Executive Committee Member & Shincho Professor of Japanese Literature


2=DSC_6951 (2)Haruo Shirane’s fields of interest are Japanese literature, visual culture, and cultural history, with particular focus on intertextuality and language, text/image relations, popular and elite subcultures, and culture and power. He has written widely on Heian, medieval and Edo prose fiction, poetry, and visual culture, as well as on the modern reception of literary classics and the production of the “past.”

His most recent book is called Japan and the Culture of the Four Seasons (Columbia University Press, forthcoming), which examines the major role that the notion of the seasons have had on Japanese literature, arts, gardens, and architecture.

He is also engaged in bringing new approaches to the study of Japanese literary culture. This has resulted in Japanese Literature and Literary Theory (Nihon bungaku kara no hihyo riron, Kasama shoin, 2009, edited with Fujii Sadakazu and Matsui Kenji) and New Horizons in Japanese Literary Studies (Bensei Publishing, 2009), both of which explore new issues and methodologies in the study of print and literary culture. He was also editor of Food in Japanese Literature (Shibundo, 2008), of Overseas Studies on The Tale of Genji (Ofu, 2008) and of Envisioning The Tale of Genji: Media, Gender, and Cultural Production (Columbia University Press, 2008). The latter two books analyze the impact of The Tale of Genji on Japanese cultural history in multiple genres and historical periods.

He has translated and edited a number of volumes on Japanese literature.

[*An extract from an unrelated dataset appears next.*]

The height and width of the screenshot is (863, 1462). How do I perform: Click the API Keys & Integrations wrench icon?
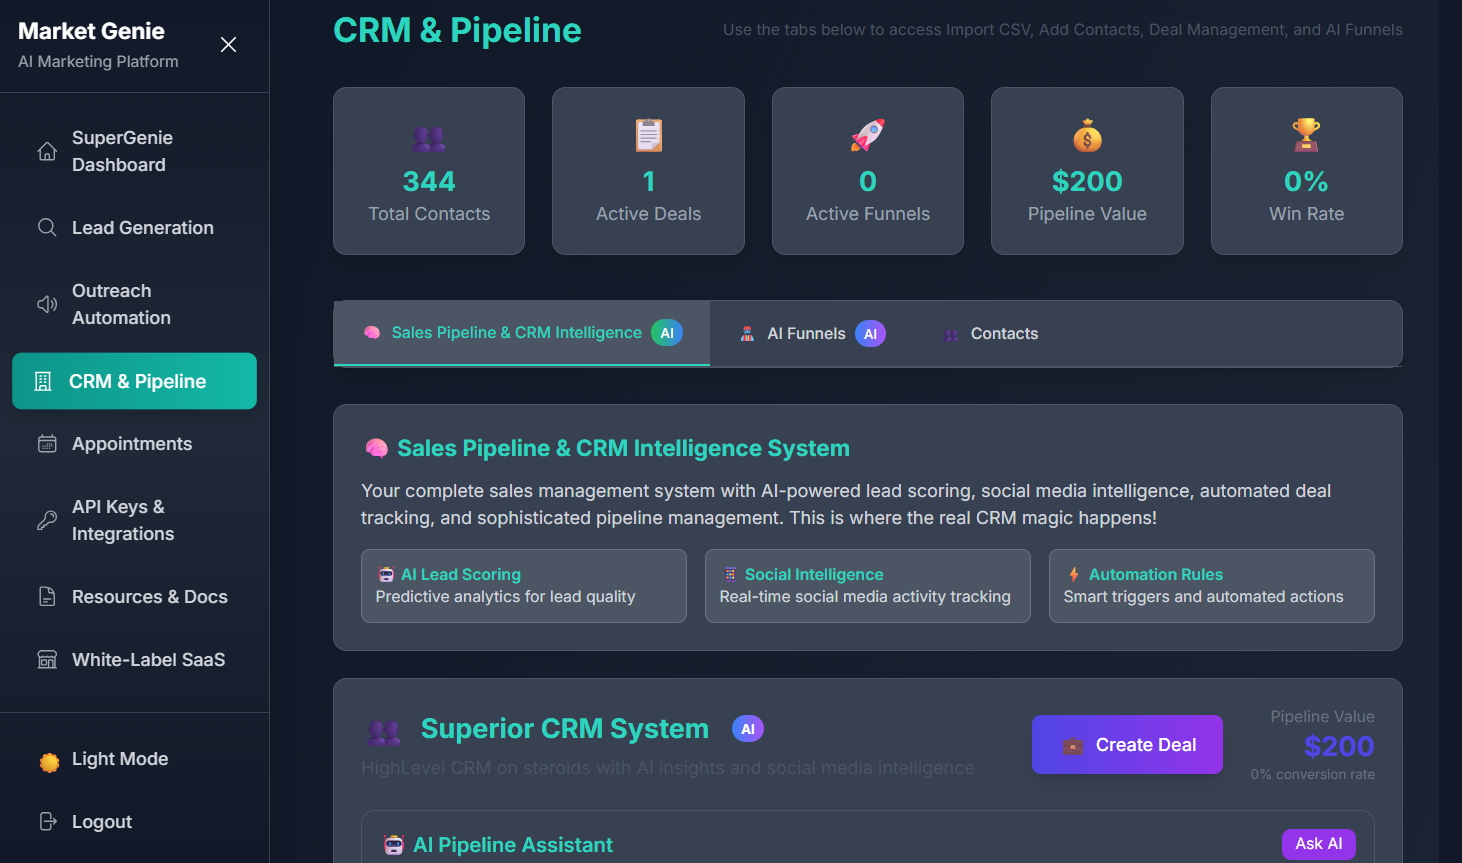click(x=46, y=519)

These include Classical Japanese Literature, An Anthology: Beginnings to 1600 (Columbia University Press, 2006), Early Modern Japanese Literature: An Anthology, 1600-1900 (Columbia University Press, 2002; abridged edition, 2008), The Tales of the Heike (Columbia University Press, 2006, paperback 2008), and most recently The Demon at Agi Bridge and Other Japanese Tales (Columbia University Press, 2010), a collection of setsuwa (anecdotal literature).

He is also deeply involved with the history of Japanese language and pedagogical needs and has written Classical Japanese Reader and Essential Dictionary (2007) and Classical Japanese: A Grammar (Columbia University Press, 2005).

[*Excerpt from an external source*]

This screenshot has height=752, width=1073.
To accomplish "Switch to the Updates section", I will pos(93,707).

Previous books include Traces of Dreams: Landscape, Cultural Memory, and the Poetry of Bashô (Stanford University Press, 1998) and The Bridge of Dreams: A Poetics of the Tale of Genji (Stanford University Press, 1987). He also is co-editor with Tomi Suzuki of Inventing the Classics: Modernity, National Identity, and Japanese Literature (Stanford University Press, 2001).

Professor Shirane received his BA from Columbia College (1974) and his PhD from Columbia University (1983). He is the recipient of Fulbright, Japan Foundation, SSRC, NEH grants, and has been awarded the Kadokawa Genyoshi Prize, Ishida Hakyo Prize, and most recently the Ueno Satsuki Memorial prize (2010) for outstanding research on Japanese culture.

Professor Shirane is the Chair of the Department of East Asian Languages and Cultures.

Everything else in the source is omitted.